#### WORK TO COMPLETE
Your answer should be the exact lines of the data below from the one containing "Image resolution: width=516, height=2576." through the one containing "Sport (32, 94)"; please include nothing else.

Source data

______________________________

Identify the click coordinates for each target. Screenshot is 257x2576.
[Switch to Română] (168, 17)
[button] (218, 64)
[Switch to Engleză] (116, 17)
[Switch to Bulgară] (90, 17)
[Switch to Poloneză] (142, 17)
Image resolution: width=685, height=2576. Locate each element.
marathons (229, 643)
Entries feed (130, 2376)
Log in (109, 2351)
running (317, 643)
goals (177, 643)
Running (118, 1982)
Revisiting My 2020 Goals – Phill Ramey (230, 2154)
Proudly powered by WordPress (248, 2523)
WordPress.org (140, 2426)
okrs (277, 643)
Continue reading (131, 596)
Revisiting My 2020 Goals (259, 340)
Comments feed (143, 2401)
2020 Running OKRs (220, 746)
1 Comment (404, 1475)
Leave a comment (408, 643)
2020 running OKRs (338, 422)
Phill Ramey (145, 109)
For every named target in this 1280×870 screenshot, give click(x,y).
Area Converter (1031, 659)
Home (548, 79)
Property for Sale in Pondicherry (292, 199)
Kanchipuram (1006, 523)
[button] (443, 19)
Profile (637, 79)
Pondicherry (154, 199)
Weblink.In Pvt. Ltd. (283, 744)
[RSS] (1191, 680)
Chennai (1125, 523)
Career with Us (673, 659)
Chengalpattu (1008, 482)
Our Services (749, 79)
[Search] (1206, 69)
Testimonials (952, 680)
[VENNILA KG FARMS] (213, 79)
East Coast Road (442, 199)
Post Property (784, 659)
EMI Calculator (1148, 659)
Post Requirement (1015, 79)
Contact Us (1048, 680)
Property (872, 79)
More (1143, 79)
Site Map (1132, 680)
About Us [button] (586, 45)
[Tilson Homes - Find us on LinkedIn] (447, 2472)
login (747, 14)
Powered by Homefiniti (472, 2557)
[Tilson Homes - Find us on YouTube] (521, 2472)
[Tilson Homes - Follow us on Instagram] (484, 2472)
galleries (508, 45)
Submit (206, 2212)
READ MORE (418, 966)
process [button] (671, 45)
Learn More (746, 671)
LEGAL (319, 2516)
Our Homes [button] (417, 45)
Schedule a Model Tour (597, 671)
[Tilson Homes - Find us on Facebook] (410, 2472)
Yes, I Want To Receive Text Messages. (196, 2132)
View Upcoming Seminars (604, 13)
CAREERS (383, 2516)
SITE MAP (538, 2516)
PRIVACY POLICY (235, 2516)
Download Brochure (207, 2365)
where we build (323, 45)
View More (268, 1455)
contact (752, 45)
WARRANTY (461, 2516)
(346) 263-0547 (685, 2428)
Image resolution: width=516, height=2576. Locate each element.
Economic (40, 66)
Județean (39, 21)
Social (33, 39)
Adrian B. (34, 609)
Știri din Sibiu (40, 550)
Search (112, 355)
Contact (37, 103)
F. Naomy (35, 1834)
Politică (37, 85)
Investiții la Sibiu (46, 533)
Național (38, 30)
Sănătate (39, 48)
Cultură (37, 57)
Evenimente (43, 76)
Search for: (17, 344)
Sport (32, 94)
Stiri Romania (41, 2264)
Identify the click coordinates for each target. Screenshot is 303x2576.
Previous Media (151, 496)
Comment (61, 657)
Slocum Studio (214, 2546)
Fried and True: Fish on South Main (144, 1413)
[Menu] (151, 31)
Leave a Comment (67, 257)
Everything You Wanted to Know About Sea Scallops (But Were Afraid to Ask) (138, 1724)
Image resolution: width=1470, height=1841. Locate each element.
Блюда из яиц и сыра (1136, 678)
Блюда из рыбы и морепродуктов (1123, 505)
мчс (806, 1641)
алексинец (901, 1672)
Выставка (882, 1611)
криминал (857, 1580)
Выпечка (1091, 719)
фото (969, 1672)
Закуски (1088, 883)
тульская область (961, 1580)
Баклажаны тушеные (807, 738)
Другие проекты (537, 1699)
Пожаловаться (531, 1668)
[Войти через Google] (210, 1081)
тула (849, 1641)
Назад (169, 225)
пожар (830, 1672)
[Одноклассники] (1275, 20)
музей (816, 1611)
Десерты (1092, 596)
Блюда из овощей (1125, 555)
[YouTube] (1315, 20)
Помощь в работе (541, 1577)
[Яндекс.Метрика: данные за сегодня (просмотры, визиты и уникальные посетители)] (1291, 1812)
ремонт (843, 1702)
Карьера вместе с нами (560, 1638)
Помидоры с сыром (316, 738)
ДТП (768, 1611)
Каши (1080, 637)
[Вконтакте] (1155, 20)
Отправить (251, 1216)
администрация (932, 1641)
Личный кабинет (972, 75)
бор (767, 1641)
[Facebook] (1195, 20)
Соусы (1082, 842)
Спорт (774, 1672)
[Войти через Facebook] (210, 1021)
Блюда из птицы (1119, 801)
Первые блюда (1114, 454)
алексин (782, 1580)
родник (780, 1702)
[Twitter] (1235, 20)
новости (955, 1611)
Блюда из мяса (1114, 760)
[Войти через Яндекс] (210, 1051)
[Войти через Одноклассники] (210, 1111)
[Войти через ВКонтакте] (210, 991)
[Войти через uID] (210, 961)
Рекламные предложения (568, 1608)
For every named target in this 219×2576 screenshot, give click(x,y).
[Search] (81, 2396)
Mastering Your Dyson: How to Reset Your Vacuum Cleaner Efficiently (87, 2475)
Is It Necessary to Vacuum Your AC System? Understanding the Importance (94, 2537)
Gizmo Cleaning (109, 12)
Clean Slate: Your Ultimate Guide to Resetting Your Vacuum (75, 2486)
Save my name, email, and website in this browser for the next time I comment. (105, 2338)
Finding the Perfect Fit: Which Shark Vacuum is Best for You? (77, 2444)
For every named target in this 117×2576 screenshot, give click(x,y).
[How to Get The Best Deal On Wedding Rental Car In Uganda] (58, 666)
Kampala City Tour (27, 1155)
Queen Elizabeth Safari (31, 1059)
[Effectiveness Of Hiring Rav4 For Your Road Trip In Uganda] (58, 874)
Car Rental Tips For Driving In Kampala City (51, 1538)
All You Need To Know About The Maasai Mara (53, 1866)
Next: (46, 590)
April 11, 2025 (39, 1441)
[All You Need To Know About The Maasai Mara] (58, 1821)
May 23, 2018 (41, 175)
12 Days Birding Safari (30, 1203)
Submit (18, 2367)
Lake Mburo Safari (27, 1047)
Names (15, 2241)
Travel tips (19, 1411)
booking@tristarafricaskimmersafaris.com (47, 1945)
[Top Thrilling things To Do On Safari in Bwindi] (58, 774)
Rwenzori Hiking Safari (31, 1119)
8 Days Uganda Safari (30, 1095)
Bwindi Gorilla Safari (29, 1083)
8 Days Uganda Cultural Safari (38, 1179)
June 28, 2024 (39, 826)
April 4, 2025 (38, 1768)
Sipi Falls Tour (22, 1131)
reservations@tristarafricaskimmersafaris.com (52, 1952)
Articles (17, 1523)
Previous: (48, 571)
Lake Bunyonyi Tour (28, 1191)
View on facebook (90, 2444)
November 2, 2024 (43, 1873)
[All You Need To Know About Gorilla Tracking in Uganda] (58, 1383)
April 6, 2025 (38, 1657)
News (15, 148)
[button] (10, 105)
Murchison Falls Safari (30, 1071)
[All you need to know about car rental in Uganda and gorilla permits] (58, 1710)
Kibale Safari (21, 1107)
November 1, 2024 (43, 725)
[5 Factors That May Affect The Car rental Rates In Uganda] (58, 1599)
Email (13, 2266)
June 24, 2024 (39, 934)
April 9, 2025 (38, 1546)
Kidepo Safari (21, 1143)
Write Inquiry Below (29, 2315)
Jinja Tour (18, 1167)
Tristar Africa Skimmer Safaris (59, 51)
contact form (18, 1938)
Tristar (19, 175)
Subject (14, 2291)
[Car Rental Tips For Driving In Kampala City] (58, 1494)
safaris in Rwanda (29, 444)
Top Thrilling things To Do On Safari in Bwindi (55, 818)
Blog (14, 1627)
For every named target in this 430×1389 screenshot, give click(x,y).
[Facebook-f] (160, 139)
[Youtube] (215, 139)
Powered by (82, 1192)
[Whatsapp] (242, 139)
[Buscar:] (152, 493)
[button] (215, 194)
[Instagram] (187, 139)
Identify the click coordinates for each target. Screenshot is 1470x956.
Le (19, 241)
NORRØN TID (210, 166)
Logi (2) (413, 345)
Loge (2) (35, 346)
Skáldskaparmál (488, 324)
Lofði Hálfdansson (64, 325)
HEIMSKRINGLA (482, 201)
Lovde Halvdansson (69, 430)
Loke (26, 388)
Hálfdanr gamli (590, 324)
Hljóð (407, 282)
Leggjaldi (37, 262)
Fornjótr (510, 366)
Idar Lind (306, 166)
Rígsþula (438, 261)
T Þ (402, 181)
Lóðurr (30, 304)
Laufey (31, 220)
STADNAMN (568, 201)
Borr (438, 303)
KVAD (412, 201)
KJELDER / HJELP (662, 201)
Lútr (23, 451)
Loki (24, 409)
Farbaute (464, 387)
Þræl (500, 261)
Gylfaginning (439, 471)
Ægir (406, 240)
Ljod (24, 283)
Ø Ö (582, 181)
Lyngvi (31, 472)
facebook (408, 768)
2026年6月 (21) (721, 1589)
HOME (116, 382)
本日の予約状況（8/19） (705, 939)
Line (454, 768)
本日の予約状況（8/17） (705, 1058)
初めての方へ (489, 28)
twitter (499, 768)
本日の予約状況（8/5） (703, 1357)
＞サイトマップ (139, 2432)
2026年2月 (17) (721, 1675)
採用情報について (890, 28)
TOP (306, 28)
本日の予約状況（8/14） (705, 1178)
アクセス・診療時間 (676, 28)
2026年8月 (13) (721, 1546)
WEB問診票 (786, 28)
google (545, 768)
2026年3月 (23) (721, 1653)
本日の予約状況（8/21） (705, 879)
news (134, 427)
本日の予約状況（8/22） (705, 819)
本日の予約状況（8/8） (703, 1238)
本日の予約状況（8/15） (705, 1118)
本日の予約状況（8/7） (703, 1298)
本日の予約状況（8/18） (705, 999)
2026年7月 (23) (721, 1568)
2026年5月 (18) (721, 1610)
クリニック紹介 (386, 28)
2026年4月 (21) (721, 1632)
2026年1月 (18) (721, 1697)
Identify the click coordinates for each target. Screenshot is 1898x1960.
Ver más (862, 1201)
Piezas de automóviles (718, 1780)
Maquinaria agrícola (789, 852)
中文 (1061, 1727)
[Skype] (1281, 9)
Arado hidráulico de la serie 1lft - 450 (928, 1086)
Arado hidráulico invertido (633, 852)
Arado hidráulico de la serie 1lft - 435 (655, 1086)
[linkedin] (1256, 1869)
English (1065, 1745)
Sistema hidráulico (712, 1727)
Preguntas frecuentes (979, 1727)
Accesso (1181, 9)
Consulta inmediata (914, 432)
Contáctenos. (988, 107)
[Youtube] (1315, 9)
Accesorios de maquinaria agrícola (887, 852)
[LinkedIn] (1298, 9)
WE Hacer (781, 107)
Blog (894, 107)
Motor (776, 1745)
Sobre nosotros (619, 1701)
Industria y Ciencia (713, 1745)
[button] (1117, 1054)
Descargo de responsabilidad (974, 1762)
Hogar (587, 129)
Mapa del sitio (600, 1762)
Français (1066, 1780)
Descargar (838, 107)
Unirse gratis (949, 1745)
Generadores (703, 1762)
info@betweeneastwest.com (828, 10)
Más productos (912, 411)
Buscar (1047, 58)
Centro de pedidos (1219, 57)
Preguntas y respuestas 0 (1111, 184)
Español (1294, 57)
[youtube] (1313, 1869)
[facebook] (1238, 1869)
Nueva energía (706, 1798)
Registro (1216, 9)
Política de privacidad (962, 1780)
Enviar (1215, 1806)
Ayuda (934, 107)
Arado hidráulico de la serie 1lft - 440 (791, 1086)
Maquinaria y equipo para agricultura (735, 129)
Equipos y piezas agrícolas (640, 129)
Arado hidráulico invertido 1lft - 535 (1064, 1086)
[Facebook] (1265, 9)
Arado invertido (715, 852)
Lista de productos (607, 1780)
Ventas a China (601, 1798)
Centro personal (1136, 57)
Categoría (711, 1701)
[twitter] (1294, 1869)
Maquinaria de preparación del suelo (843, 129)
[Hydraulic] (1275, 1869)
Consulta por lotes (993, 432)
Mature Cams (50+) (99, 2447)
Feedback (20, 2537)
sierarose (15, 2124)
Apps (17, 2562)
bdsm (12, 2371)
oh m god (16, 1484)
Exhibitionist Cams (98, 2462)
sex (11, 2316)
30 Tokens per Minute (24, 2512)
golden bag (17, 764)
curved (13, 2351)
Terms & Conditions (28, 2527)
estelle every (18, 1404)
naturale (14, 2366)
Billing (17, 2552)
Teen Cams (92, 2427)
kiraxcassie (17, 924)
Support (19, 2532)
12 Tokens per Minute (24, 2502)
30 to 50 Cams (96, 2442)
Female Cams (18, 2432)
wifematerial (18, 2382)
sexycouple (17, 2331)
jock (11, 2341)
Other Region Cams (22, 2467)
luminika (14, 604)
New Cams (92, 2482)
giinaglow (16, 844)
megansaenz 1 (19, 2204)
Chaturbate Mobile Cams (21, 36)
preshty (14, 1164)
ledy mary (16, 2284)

______________________________

#### RESULT
Image resolution: width=516, height=2576. Locate each element.
Economic (40, 66)
Județean (39, 21)
Social (33, 39)
Adrian B. (34, 609)
Știri din Sibiu (40, 550)
Search (112, 355)
Contact (37, 103)
F. Naomy (35, 1834)
Politică (37, 85)
Investiții la Sibiu (46, 533)
Național (38, 30)
Sănătate (39, 48)
Cultură (37, 57)
Evenimente (43, 76)
Search for: (17, 344)
Sport (32, 94)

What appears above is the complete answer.